The controversial case has reignited apartheid-era divisions, according to BBC and London Times accounts.

Critics contend that government officials in the former regime are being treated more harshly than those now in power. However, others say they simply want to know the truth, in apparent accord with the way a post-apartheid commission headed by Nobel peace laureate Archbishop Desmond Tutu handled such offenses. It granted amnesty to those who admitted their crimes.

The target of the murder attempt, the Rev. Frank Chikane was secretary-general of the South Africa Council of Churches, a major player in the anti-apartheid struggle, at the time of the crime.

The plot involved a special unit of the police security branch, whose officers, with the approval of Law and Order Minister Adriaan Vlok and his police chief, Gen. Johann van der Merwe, got hold of Chikane’s suitcase at the Johannesburg Airport as he was about to leave for a trip to Namibia. They laced his underwear with a deadly poison, Paraxon, that nearly killed him.

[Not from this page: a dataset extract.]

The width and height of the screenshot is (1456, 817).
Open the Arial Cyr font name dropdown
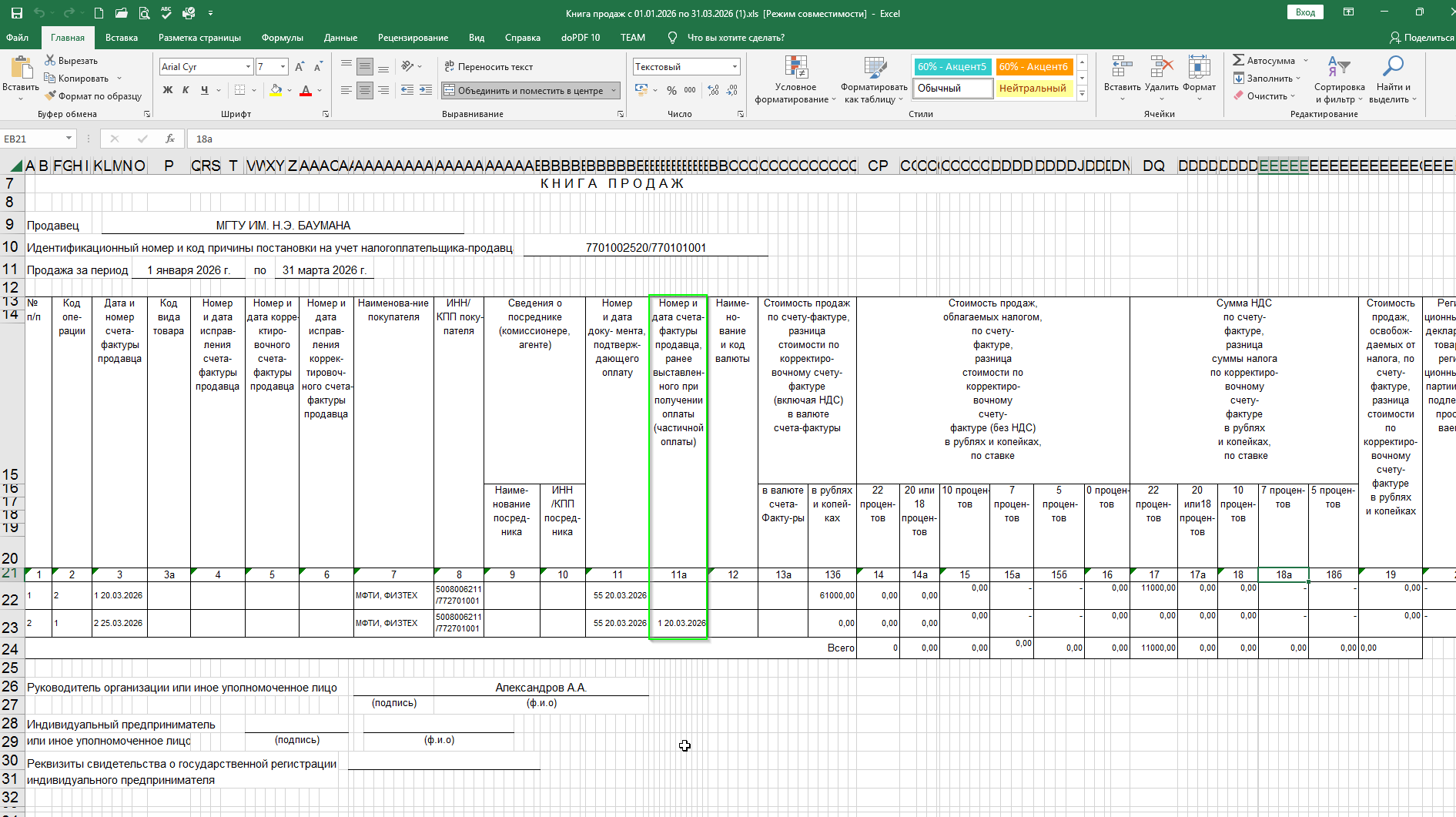[x=248, y=67]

“I was in a mess. My whole system was falling apart,” says Chikane, who suffered nausea, respiratory problems, abdominal pain, vomiting, muscular pains and body trembling and was flown home in a near-death state. “They just battled to keep me alive,” he said of those who treated him.

He said he didn’t want to see the defendants imprisoned but did want to know the truth. Chikane reportedly shook hands with both Vlok and van der Merwe after the sentencing.